SELECTED TEXT Start Marker

Genomic and epigenomic EBF1 alterations modulate TERT expression in gastric cancer

Abstract

Transcriptional reactivation of telomerase catalytic subunit (TERT) is a frequent hallmark of cancer, occurring in 90% of human malignancies. However, specific mechanisms driving TERT reactivation remain obscure for many tumor types and in particular gastric cancer (GC), a leading cause of global cancer mortality. Here, through comprehensive genomic and epigenomic analysis of primary GCs and GC cell lines, we identified the transcription factor early B cell factor 1 (EBF1) as a TERT transcriptional repressor and inactivation of EBF1 function as a major cause of TERT upregulation. Abolishment of EBF1 function occurs through 3 distinct (epi)genomic mechanisms. First, EBF1 is epigenetically silenced via DNA methyltransferase, polycomb-repressive complex 2 (PRC2), and histone deacetylase activity in GCs. Second, recurrent, somatic, and heterozygous EBF1 DNA–binding domain mutations result in the production of dominant-negative EBF1 isoforms. Third, more rarely, genomic deletions and rearrangements proximal to the TERT promoter remobilize or abolish EBF1-binding sites, derepressing TERT and leading to high TERT expression. EBF1 is also functionally required for various malignant phenotypes in vitro and in vivo, highlighting its importance for GC development. These results indicate that multimodal genomic and epigenomic alterations underpin TERT reactivation in GC, converging on transcriptional repressors such as EBF1.

SELECTED TEXT End Marker

### [ACTIVITIES]
1) Answer these questions from the gastric cancer abstract above, one line each:
(a) In what percentage of human malignancies does TERT reactivation occur?
(b) What role does the abstract assign to EBF1 with respect to TERT?
(c) Through which three activities is EBF1 epigenetically silenced in gastric cancers?
2) Condense the paragraph of the gastric cancer abstract beginning "Transcriptional reactivation of telomerase catalytic subunit" into a bulleted list that keeps its main findings.

DATA PROVIDED Start Marker

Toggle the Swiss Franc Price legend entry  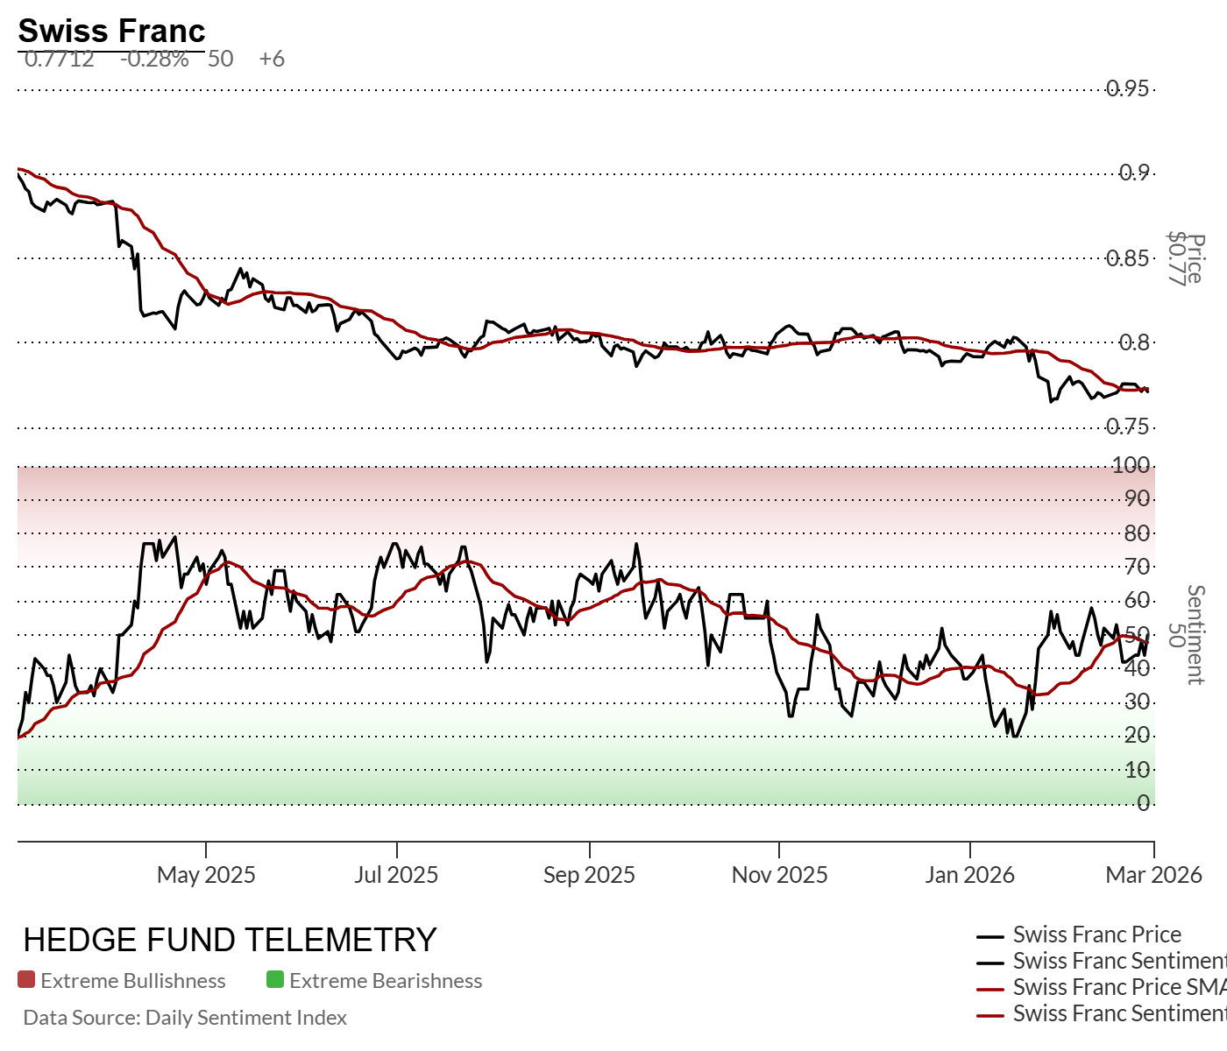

DATA PROVIDED End Marker

### [RESPONSES]
1)
(a) 90%
(b) EBF1 is a TERT transcriptional repressor.
(c) DNA methyltransferase, polycomb-repressive complex 2 (PRC2), and histone deacetylase activity

2)
- TERT transcriptional reactivation occurs in 90% of human malignancies, but its mechanisms are unclear for many tumor types, including gastric cancer (GC), a leading cause of global cancer mortality.
- Genomic and epigenomic analysis of primary GCs and GC cell lines identified EBF1 as a TERT transcriptional repressor, and loss of EBF1 function as a major cause of TERT upregulation.
- EBF1 function is lost through three mechanisms:
  - Epigenetic silencing via DNA methyltransferase, PRC2, and histone deacetylase activity.
  - Recurrent, somatic, heterozygous mutations in the DNA-binding domain that produce dominant-negative EBF1 isoforms.
  - More rarely, genomic deletions and rearrangements near the TERT promoter that remobilize or abolish EBF1-binding sites, leading to high TERT expression.
- EBF1 is functionally required for various malignant phenotypes in vitro and in vivo.
- Multimodal genomic and epigenomic alterations underlie TERT reactivation in GC, converging on transcriptional repressors such as EBF1.